Allison, the gregarious wheeler-and-dealer who's overseeing the final steps of the largest in-state banking deal in Arkansas history, appeared on the panel with Ed Wehmer of the $17.6 billion-asset Wintrust Financial, and David Zalman of the $16.3 billion-asset Prosperity Bancshares.
Allison representated the smallest bank on the panel with about $4 million in assets. Part of the discussion, according to the website Financial Planning, was growth as it pertains to the Dodd-Frank Act:
Allison has said that his goal is to build Home's assets to about $8.5 billion and then weigh his options. With a stock that trades at nearly four times Home's tangible book value, Allison says he is now considering going over the $10 billion-asset threshold. At that level the company would be subject to interchange fee limits under the Durbin amendment of the Dodd-Frank Act, as well as to additional regulation.
Zalman told Allison to leap past $10 billion, not to tiptoe.
"If you're going to 10, you can't stop.
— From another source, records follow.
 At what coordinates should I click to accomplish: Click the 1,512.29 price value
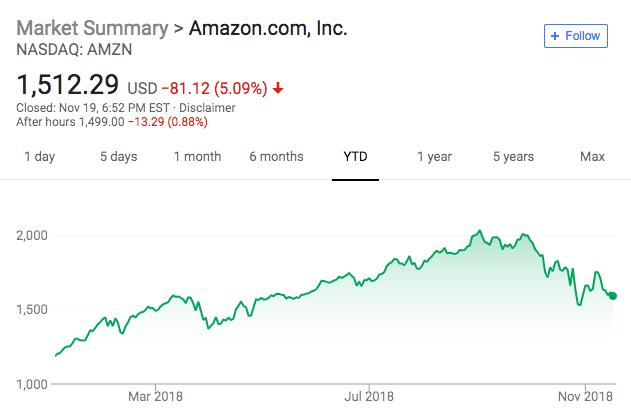coord(68,85)
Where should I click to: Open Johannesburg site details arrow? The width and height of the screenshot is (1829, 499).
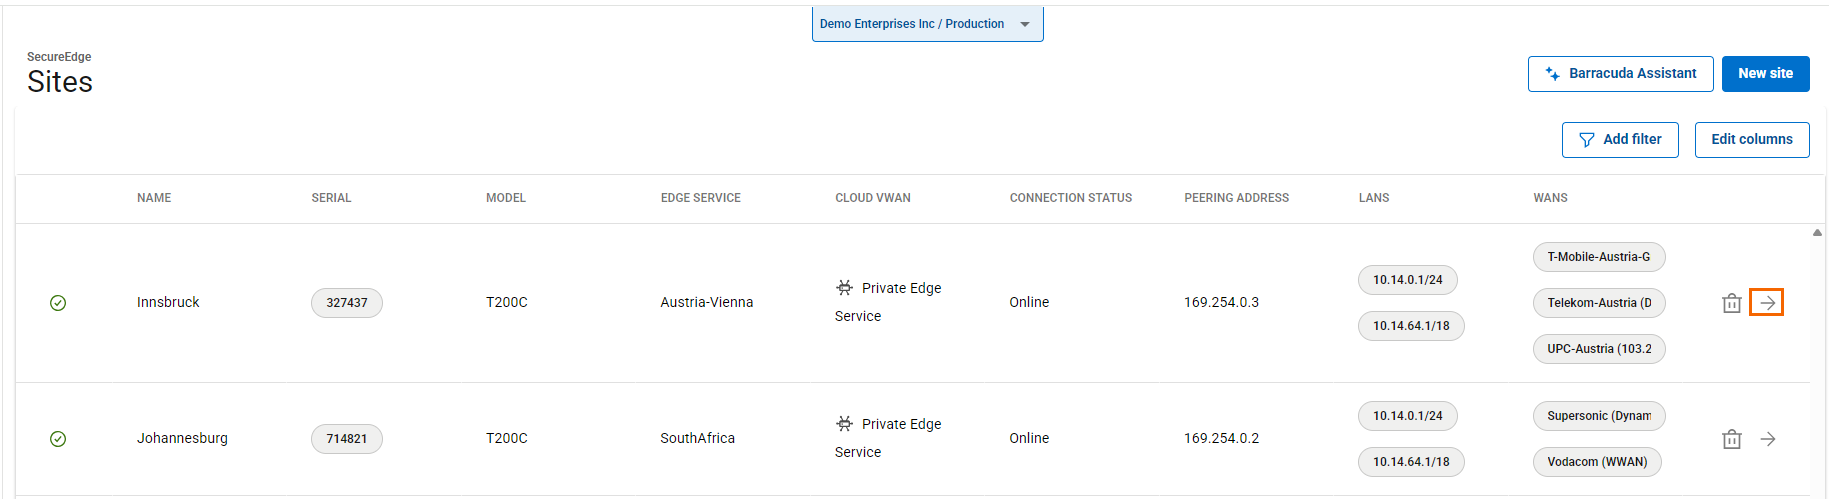1767,439
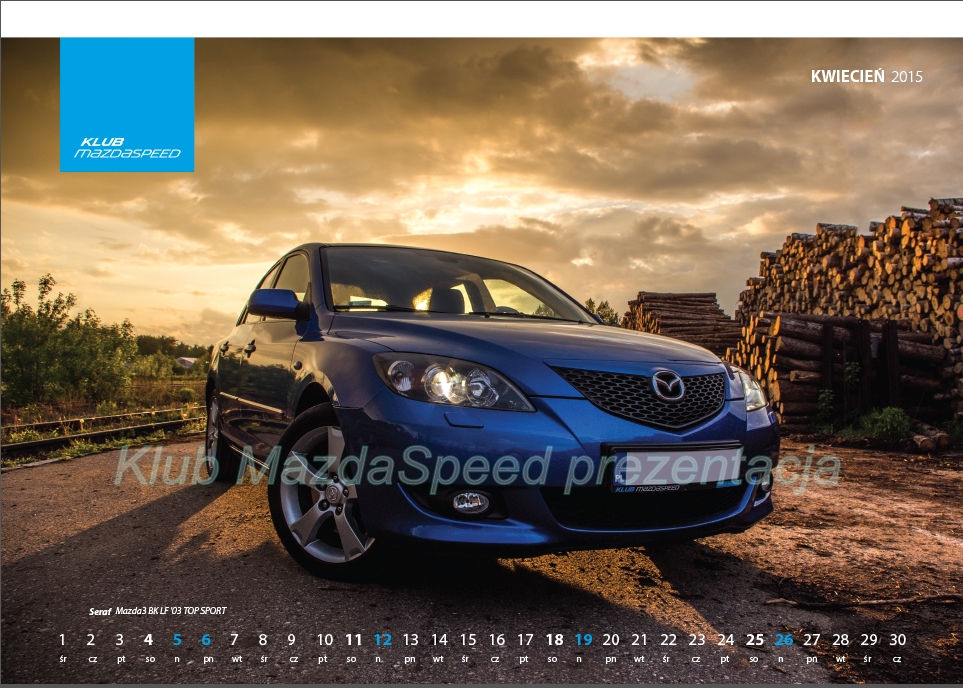The height and width of the screenshot is (688, 963).
Task: Choose the blue date 26
Action: pyautogui.click(x=784, y=640)
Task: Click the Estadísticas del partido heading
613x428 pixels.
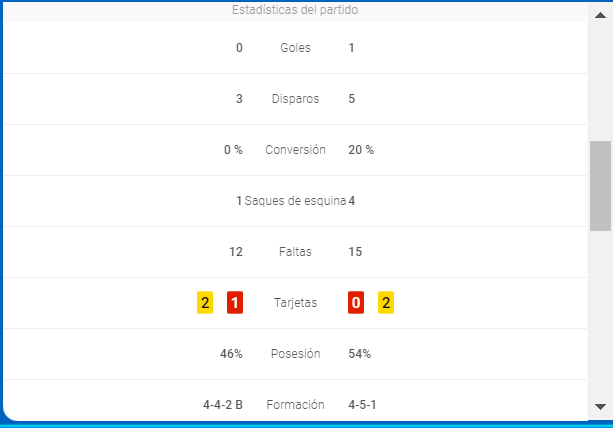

You gotta go to 20," Zalman said, adding Prosperity lost as much as $8 million from interchange fees just by crossing that threshold. "You can't stop there."
To that end, Allison also noted that he'd been looking at still more banks to buy in Florida before Home BancShares' opportunity to snatch up Liberty Bancshares of Jonesboro presented itself. He said he intends to return to Florida as soon as the Liberty deal closes, which is likely to happen by the end October.